Je me suis souvent demandé où cet homme frêle à la démarche un peu hésitante et un peu bizarre trouvait la force de converser avec une lucidité intacte, souvent en plusieurs langues, pendant si longtemps et après des journées si lourdes.

Je l'ai rencontré personnellement parce que j'avais un poste institutionnel au Teatro Comunale di Treviso : il avait déjà un certain âge ; il se présentait avec des traits délicieusement inactuels, comme l'incroyable frac dans lequel il dirigeait de nombreux concerts ; parfois, il ne semblait pas remarquer ce qui se passait autour de lui, mais soudain ses yeux s'illuminaient, et il arborait un sourire de sympathie et de jeunesse irrésistible, ou un air boudeur un peu enfantin.
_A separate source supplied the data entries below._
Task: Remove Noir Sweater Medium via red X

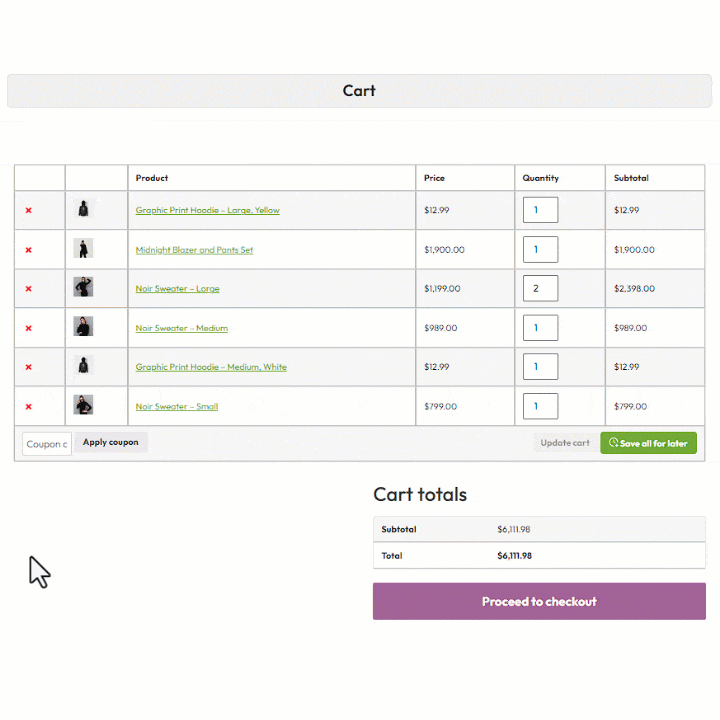Action: coord(28,328)
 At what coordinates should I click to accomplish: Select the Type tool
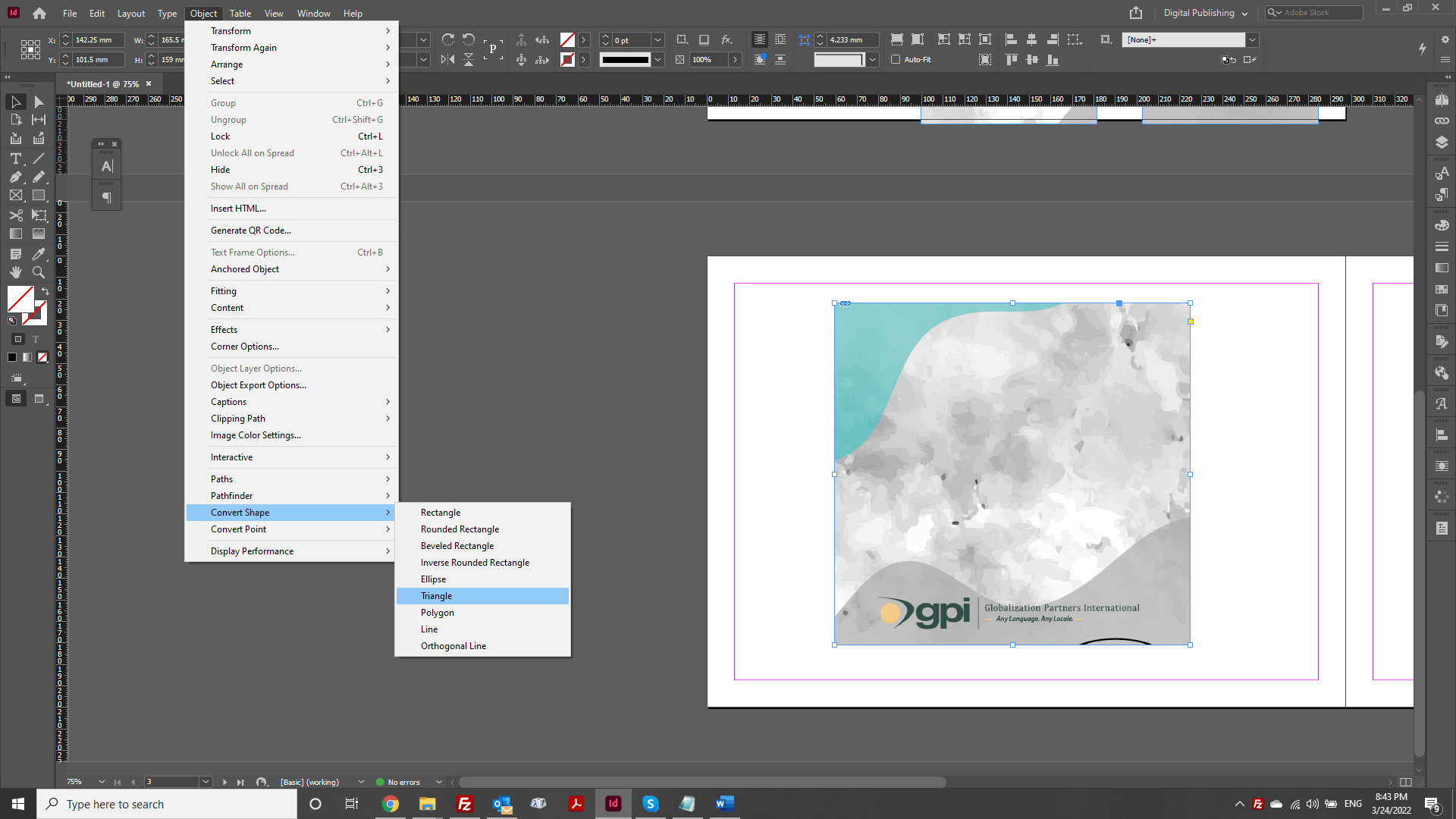[x=15, y=158]
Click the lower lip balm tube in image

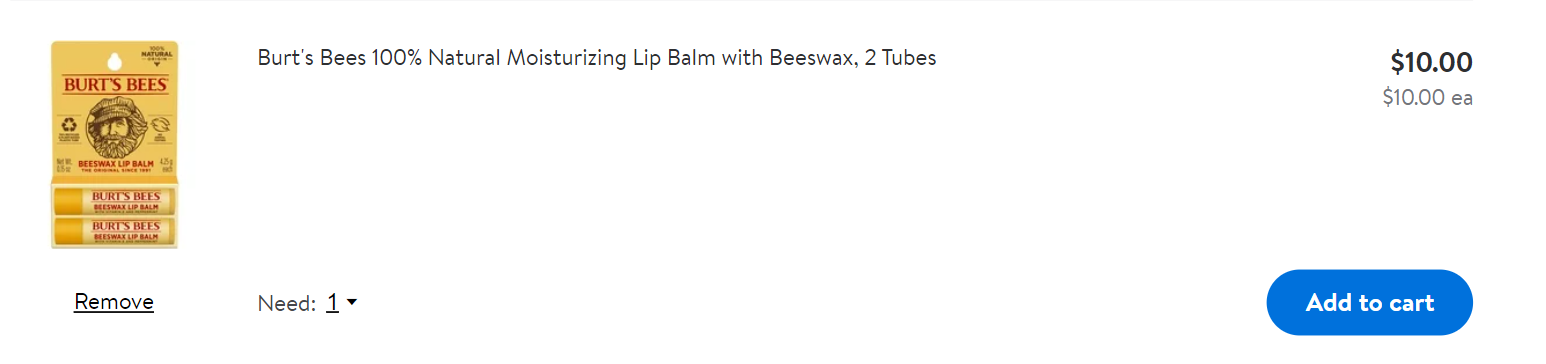tap(113, 231)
Mais il n'était pas si enfantin dans ses attentions envers les femmes ; plus généralement, une naïveté toute particulière de sa part se conjuguait avec une certaine malice et un vrai sens de l'humour, souvent caustique.
Lorsqu'il avait de l'estime pour quelqu'un (mais aussi lorsqu'il en avait besoin, ce qui signifiait que son interlocuteur devait bien comprendre les situations), il était sincèrement affectueux ; sinon, il l’ignorait complètement.
Même ces ambiguïtés renvoyaient à Mozart, dont Maag disait parfois en plaisantant qu'il était au moins en partie la réincarnation.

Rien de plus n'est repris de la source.